Seulement 8 % des ETI sont assurées pour une couverture moyenne de 8 millions d'euros et malgré des taux attractifs, près de 2 fois inférieurs à celui des grandes entreprises. Favoriser une plus grande souscription d'une couverture d'assurance cyber des ETI et PME permettrait d'améliorer leur résilience et celle de notre économie mais également contribuerait à stabiliser le marché de l'assurance cyber globalement. La fragilité des ETI/PME/TPE est une menace pour l'ensemble de l'économie car un effondrement des sous-traitants a toujours des conséquences pour les donneurs d'ordres. L'AMRAE mesure un faible taux de souscription concernant le secteur public malgré une exposition réelle. Il faut cependant se rappeler du principe « l'État est son propre assureur » qui pourrait justifier une partie de cet état de fait.

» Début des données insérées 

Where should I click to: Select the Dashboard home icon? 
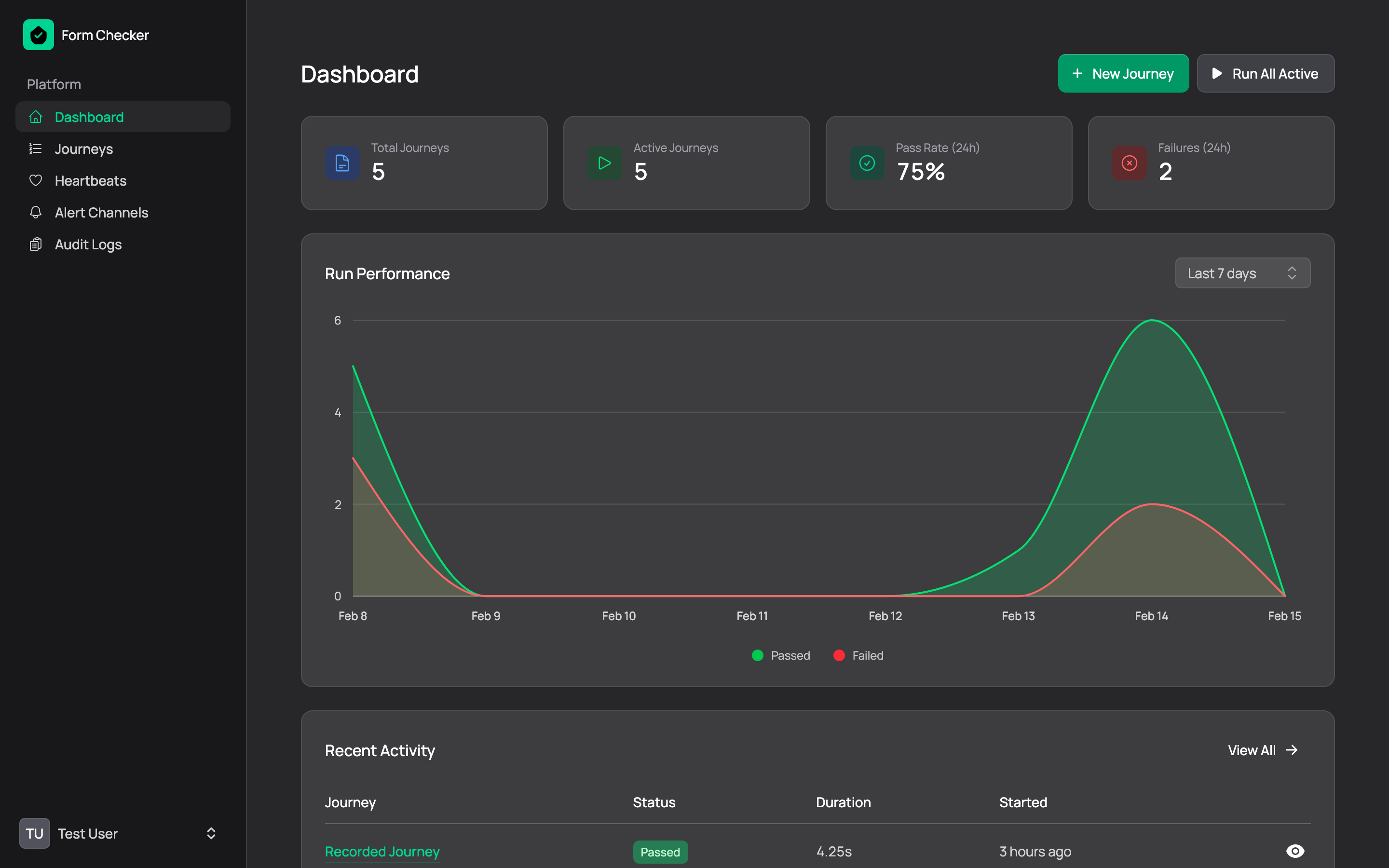pos(36,117)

Quatre sinistres qui défigurent les statistiques
L'enquête mentionne cependant une situation exceptionnelle en 2020 à cause de quatre sinistres « de forte intensité » (c'est à dire ayant entraîné de graves conséquences d'un point de vue assurantiel, entre 10 et 40 millions d'euros d'indemnisation chacun). De 2019 à 2020, le ratio sinistres/primes est ainsi passé de 84 % à 167 % (les assureurs ont donc versé en indemnisation 1,72 fois le montant des primes perçues). Pourtant, dans le même temps, le montant des primes encaissées par les assureurs a bondi : de 84 à 126 millions d'euros (+50 %).
Mais, à cause des quatre sinistres majeurs, le coût de la sinistralité s'est encore plus accru, passant de 73 à 217 millions d'euros (+197 %, pratiquement un triplement). Bien évidemment, un assureur n'a pas vocation à indemniser plus qu'il ne perçoit en primes. L'association constate donc, sur le marché, une tendance à la baisse des garanties et une augmentation des primes.
Une nécessaire prudence
L'AMRAE est cependant prudente sur les chiffres. Cette étude recense de manière exhaustive toutes les entreprises souscrivant une couverture cyber par l'intermédiaire d'un courtier mais pour les TPE, PME il est fréquent d'interfacer directement avec un assureur local ou un agent d'assurance. Ces données ne sont pas connues. L'AMRAE estime que l'essentiel du marché est constitué par les grandes entreprises et donc valide la crédibilité de cette étude mais travaillera dès l'année prochaine à améliorer cet élément.
Enfin, et l'étude de l'AMRAE insiste de tout son poids sur le sujet, la cyberassurance est une réponse par l'externalisation et la mutualisation à un ensemble de cyber-risques identifiés. Comme pour tous les risques, il convient d'abord d'identifier les cyber-risques, de mener des études pour pouvoir les maîtriser, les quantifier, les valoriser et y répondre. L'assurance n'est que la réponse finale lorsque l'entreprise choisit, en connaissance de causes, d'externaliser la couverture d'un risque. Parler d'assurance avant de maîtriser les risques à couvrir, c'est mettre la charrue avant les boeufs. Ce sujet sera sans doute abordé sur la CIO.expériences Résilience IT : garantir la continuité d'activité face aux crises organisée par CIO et diffusée le 15 juin 2021.